Hastalıklar ve rahatsızlıklar
Yara salgısı akamazsa, sıklıkla komplikasyonlar ortaya çıkar. Bir yara vücudun içinde pürülan bir salgı salgılarsa ve böylece kapsüllenmiş bir boşluk oluşturuyorsa buna apse denir. Apseler genellikle bakteriyel enfeksiyonlardan kaynaklanır, ancak bakteri içermeyen apseler de vardır. Bunlar steril apseler olarak bilinir. Apseler sürekli veya bölmeler içinde olabilir. Daha da yayılabilir ve hatırı sayılır oranlar alabilir.
İşlem sırasında doku kapsüllenebilir, sıvı kireçlenebilir veya salgının akabileceği fistüller oluşabilir. Apseler ciltte oluşabileceği gibi hemen hemen tüm organlarda da olabilir. Apseler genellikle cerrahi olarak açılır, böylece yara sıvısı dışarıya akabilir.

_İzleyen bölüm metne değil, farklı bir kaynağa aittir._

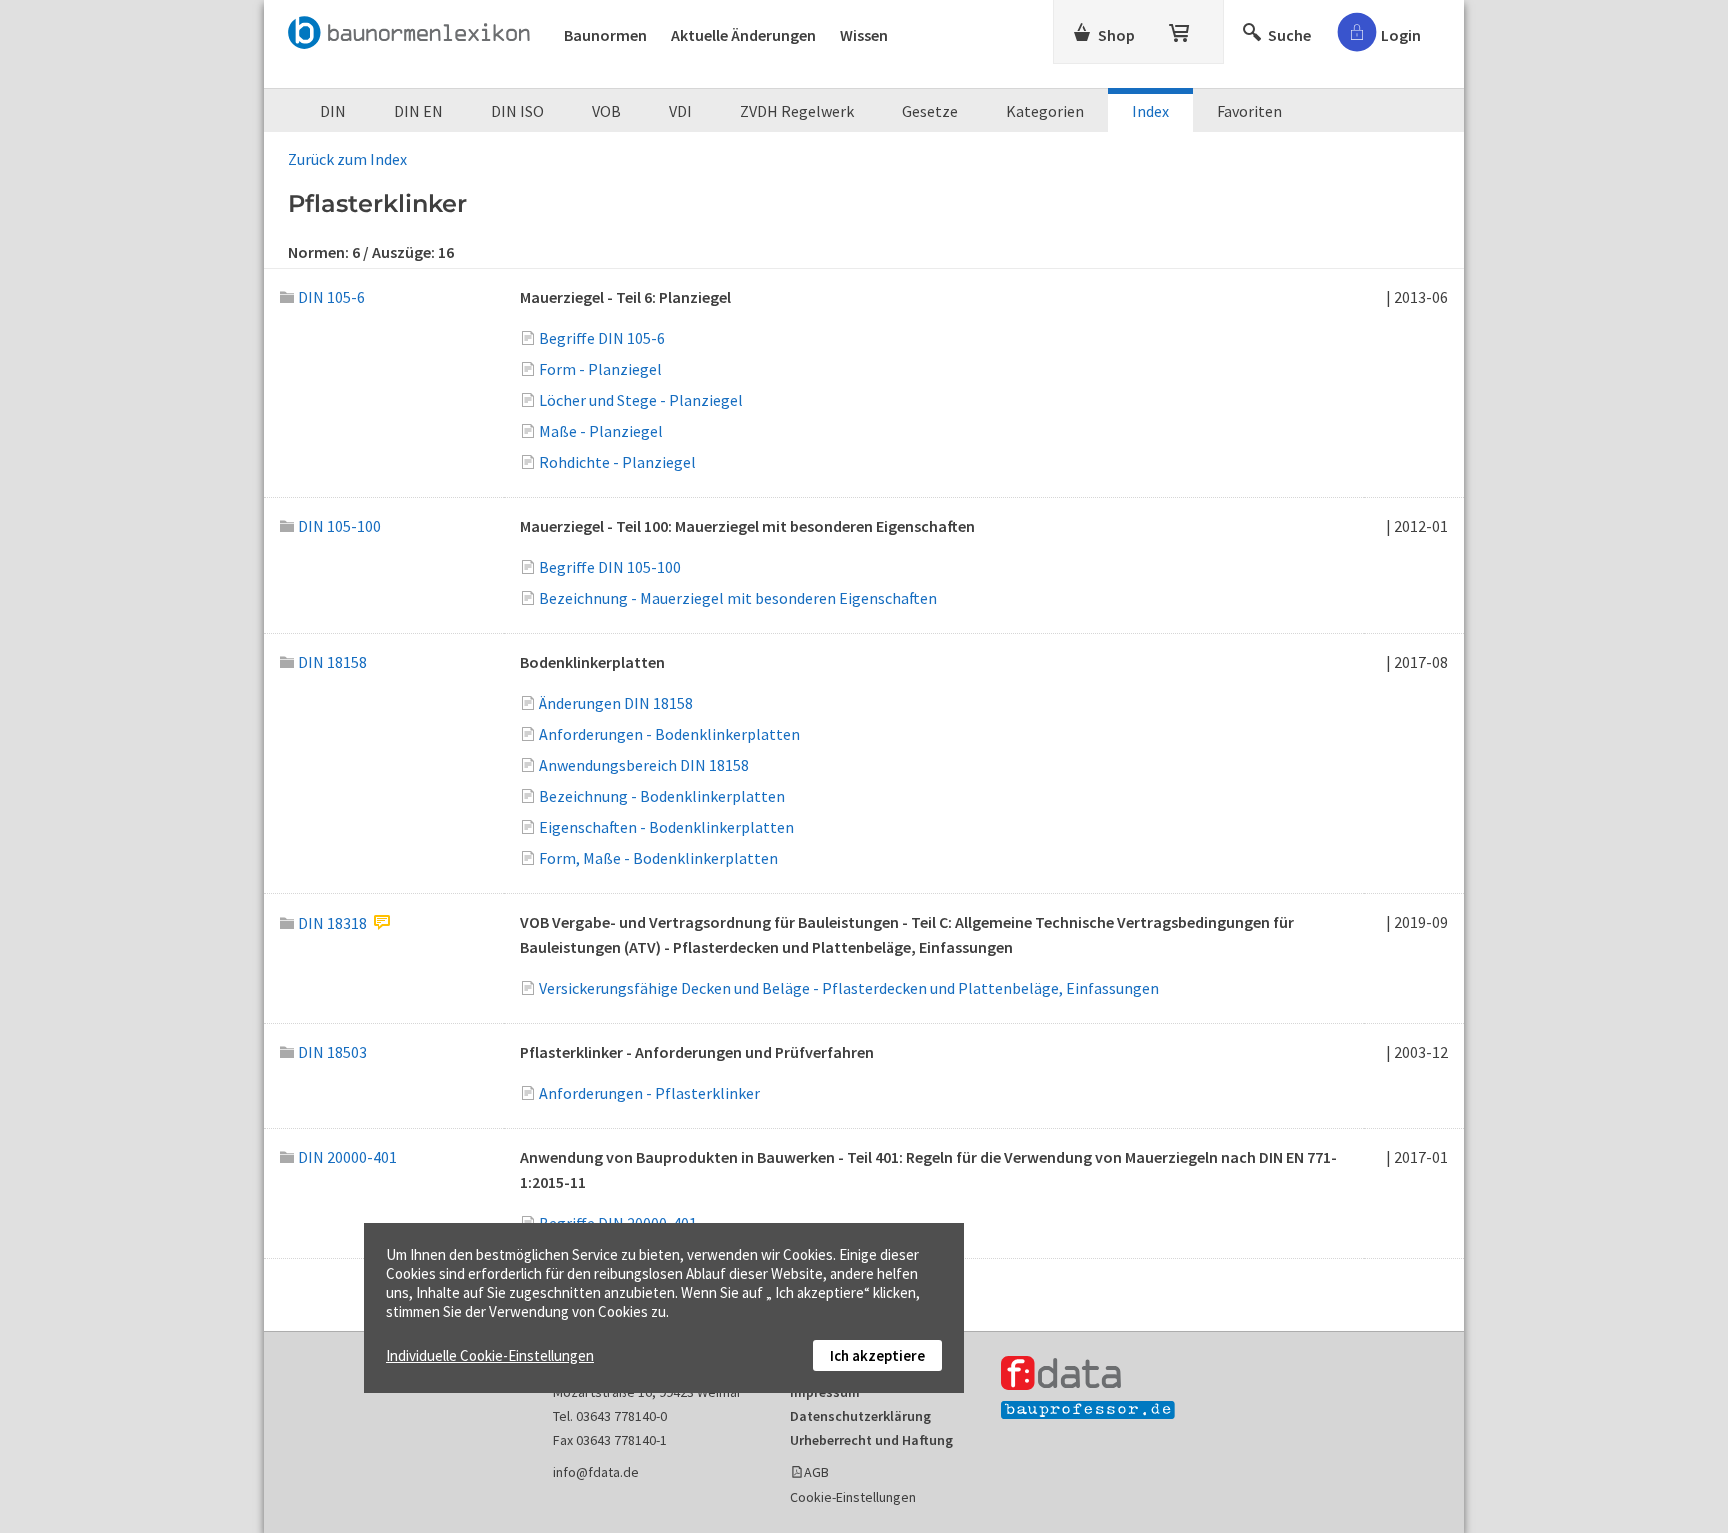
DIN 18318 (332, 923)
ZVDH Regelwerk (797, 111)
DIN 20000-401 (347, 1157)
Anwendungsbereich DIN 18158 (644, 765)
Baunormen (605, 35)
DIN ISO (517, 111)
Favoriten (1249, 111)
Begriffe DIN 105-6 (602, 338)
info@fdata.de (596, 1472)
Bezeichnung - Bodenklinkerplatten (662, 796)
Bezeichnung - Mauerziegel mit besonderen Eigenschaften (738, 598)
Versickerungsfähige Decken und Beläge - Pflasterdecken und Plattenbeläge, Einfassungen (849, 988)
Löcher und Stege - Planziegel (641, 400)
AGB (816, 1472)
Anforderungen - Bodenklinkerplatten (669, 734)
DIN (333, 111)
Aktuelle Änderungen (743, 35)
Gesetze (930, 111)
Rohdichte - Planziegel (617, 462)
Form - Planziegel (600, 369)
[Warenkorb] (1181, 29)
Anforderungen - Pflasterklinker (649, 1093)
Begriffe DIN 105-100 (610, 567)
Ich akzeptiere (877, 1355)
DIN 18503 (332, 1052)
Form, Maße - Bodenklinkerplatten (658, 858)
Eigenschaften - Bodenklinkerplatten (666, 827)
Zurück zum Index (347, 159)
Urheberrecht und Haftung (871, 1440)
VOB (606, 111)
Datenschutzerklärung (860, 1416)
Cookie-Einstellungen (853, 1497)
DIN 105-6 (331, 297)
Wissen (864, 35)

Yara salgısı, mevcut bir vücut boşluğuna, örneğin bir eklem boşluğuna akarsa, buna efüzyon denir. Bir irin koleksiyonu kapsüllenmişse buna ampiyem denir. Bu, safra kesesi gibi bir organda veya örneğin maksiller sinüsler gibi vücut boşluklarında yapılabilir. Ultrason veya X-ışınları gibi görüntüleme yöntemleri tanıya yardımcı olur. Ampiyem genellikle cerrahi müdahale ile ve gerekirse antibiyotikler ve drenaj ile tedavi edilir.
Sözde flegmon, başka bir komplikasyon oluşturabilir. Pürülan yara sıvısı bağ dokusunda, kasların, fasya ve tendonların içinde ve çevresinde yayılır. Flegmon, genel durumda önemli bir bozulma, 39 ° 'nin üzerinde ateş ve ağrılı, kırmızımsı, aşırı ısınmış bir şişliğin belirtisidir. Enfeksiyon yayılır ve böylece vücut dokusunu yok eder. Bu sırada, dokunun cüruflu bir erimesine yol açabilir ve bu da dokunun ölümüne yol açar.
Bir balgam tedavi edilmezse veya yeterince tedavi edilmezse, hayati tehlike oluşturabilecek kan zehirlenmesi riski vardır. Kasları, tendonları ve karnı etkileyebilecek apseler oluşabilir.
Flegmon öncelikle ilaçla tedavi edilir. Yüksek dozda antibiyotikler, muhtemelen ayrıca lokal antiseptikler ve hareketsizleştirme en önemli önceliktir. Ayrıca etkilenen bölge cerrahi olarak açılıp temizlenebilir.
Yara sıvısı yüksek oranda kırmızı kan hücresi içeriyorsa veya yaralı damarlardan çevre dokuya kan sızıyorsa buna hematom denir. Hematomlar genellikle darbeler, çarpmalar veya düşmeler gibi dış kuvvetlerden kaynaklanır. Ameliyattan sonra da ortaya çıkabilirler. Hematom çok şiş ve ağrılı olabilir, ancak genellikle kendi kendine iyileşir.